L2 lvl4, L3 Scholars, L4 Scholars, L5 Platinum,  L6 Collectors. L7 Baptist Portfolio. L8 Baptist Platinum.

Posts 280
Bruce Roth | Forum Activity | Replied: Sat, Oct 24 2015 7:37 AM

OK, I admit that I an addicted to books.  The idea of getting a new book; digital or paper is very satisfying and is like a drug.  What is scary is to look at one's order page in Logos and see how much one has spent on resources over the years.  Many great deals but still a lot of money.

Like most addictions we usually say to ourselves or others, "I can stop", "I can stop purchasing Logos resources".

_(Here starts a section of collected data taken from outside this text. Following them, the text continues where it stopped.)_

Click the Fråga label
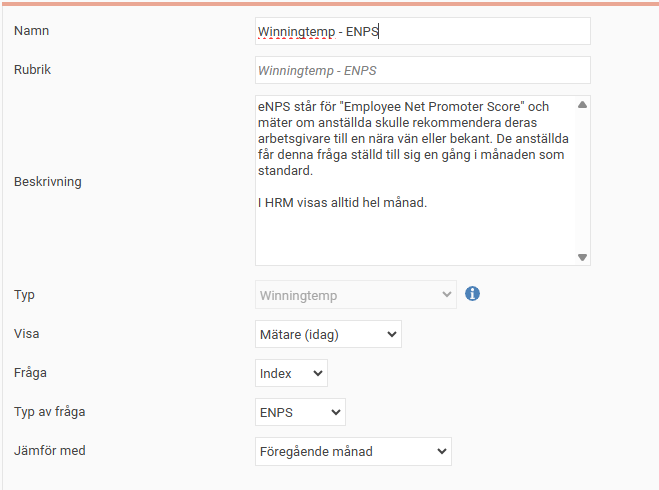 pyautogui.click(x=31, y=373)
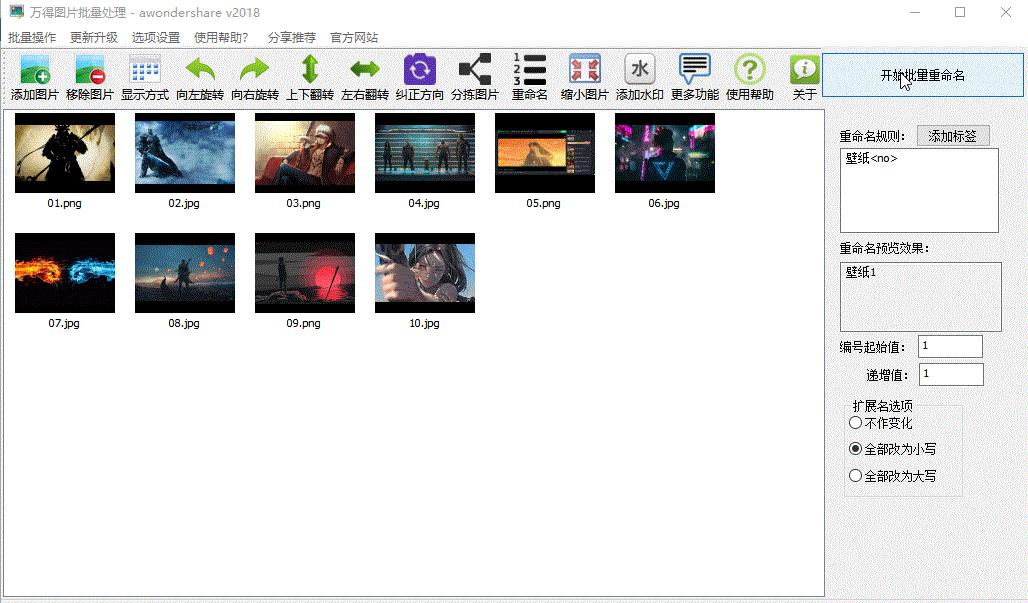1028x603 pixels.
Task: Select the 全部改为小写 radio option
Action: pyautogui.click(x=855, y=449)
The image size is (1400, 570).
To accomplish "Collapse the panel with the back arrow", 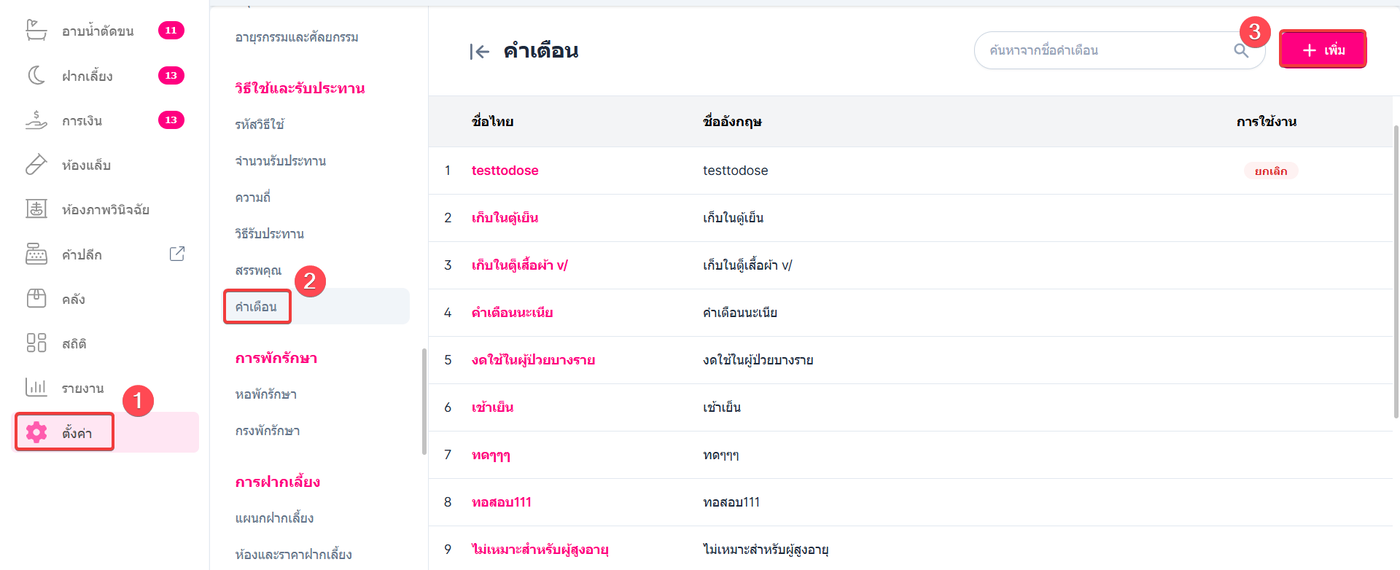I will point(480,52).
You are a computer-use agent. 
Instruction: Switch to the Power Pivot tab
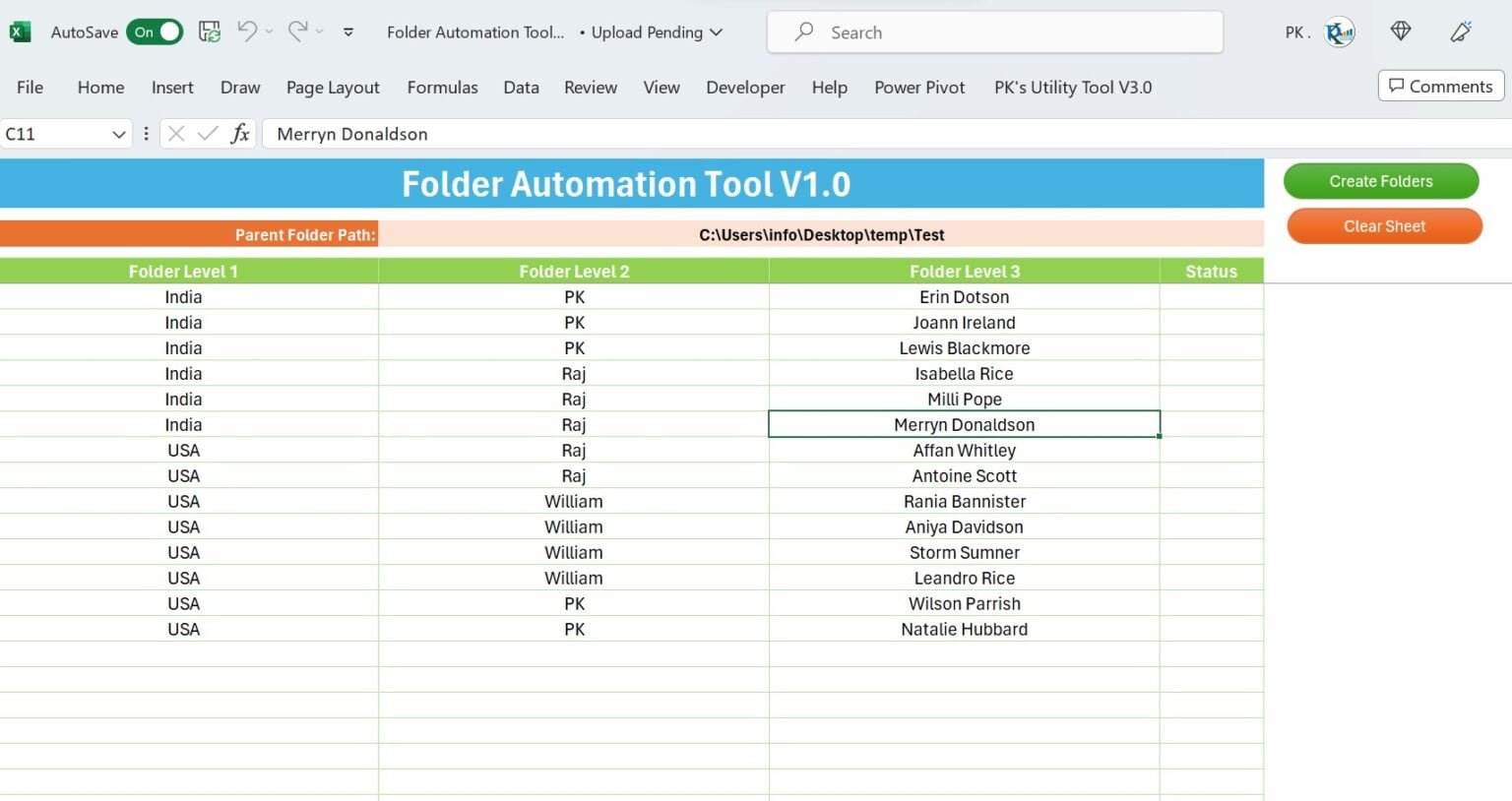[x=919, y=87]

Suggestion - Can you stay away from logos.com for a month or longer and keep oneself from seeing and desiring resources that might come up on sale or show up in pre-pub or community pricing.

  • Stay off Logos.com
  • Unsubscribe from email lists
  • Stay off the forums or at least the General one
  • Avoid the Home page in the app

Now that seems hard to do.  I am addicted to discovering what is new and finding about great deals.  There is the feeling that I might be missing out on something that I badly "need".

Another thing to try to do is to bring up the library window and click on the "Reading Status" column and see the grouping of resources to see those resources that you have at least opened and referenced vs those you have unread. Look at the Reading section and sort in descending order and you will see those that you have referenced the content the most.  Should be revealing.

Posts 3935
abondservant | Forum Activity | Replied: Sat, Oct 24 2015 7:40 AM

Bruce Roth:

OK, I admit that I an addicted to books.  The idea of getting a new book; digital or paper is very satisfying and is like a drug.  What is scary is to look at one's order page in Logos and see how much one has spent on resources over the years.  Many great deals but still a lot of money.

Like most addictions we usually say to ourselves or others, "I can stop", "I can stop purchasing Logos resources".

Suggestion - Can you stay away from logos.com for a month or longer and keep oneself from seeing and desiring resources that might come up on sale or show up in pre-pub or community pricing.

  • Stay off Logos.com
  • Unsubscribe from email lists
  • Stay off the forums or at least the General one
  • Avoid the Home page in the app

Now that seems hard to do.  I am addicted to discovering what is new and finding about great deals.  There is the feeling that I might be missing out on something that I badly "need".

Another thing to try to do is to bring up the library window and click on the "Reading Status" column and see the grouping of resources to see those resources that you have at least opened and referenced vs those you have unread. Look at the Reading section and sort in descending order and you will see those that you have referenced the content the most.  Should be revealing.



I could - but not without dumping my queue for pre-pub. I have to watch that somewhat closely to keep it within budget.

L2 lvl4, L3 Scholars, L4 Scholars, L5 Platinum,  L6 Collectors. L7 Baptist Portfolio. L8 Baptist Platinum.

Posts 891
Matthew | Forum Activity | Replied: Sat, Oct 24 2015 8:42 AM

abondservant:
The way I see it, a mechanic has a 5000$ toolbox, filled with 25000$ worth of tools from snap on etc. A plumber is quite similar. Thousands in tools.

Would a pastor not be negligent if he didn't do something similar? Not only the purchase of books, but their effective use?

That was my exact logic when I first started with Logos. To put a different perspective on it, the level of education of people in general has increased over the last few generations. Should not those who minister to the church seek grow in their knowledge as well? Christianity faces many attacks, some on the scholarly level, and those in ministry need to be armed with the knowledge to offer repsonses that will stand up to scrutiny. Logos offers a much more cost-effective way to purchase the tools needed to do that, especially if one buys during sales and promotions. Yes, individual resources at regular price may be more expensive than their print counterparts, but that is definitely not the case when things are bundled together or heavily discounted such as the International Critical Commentaries currently on sale for $1.99.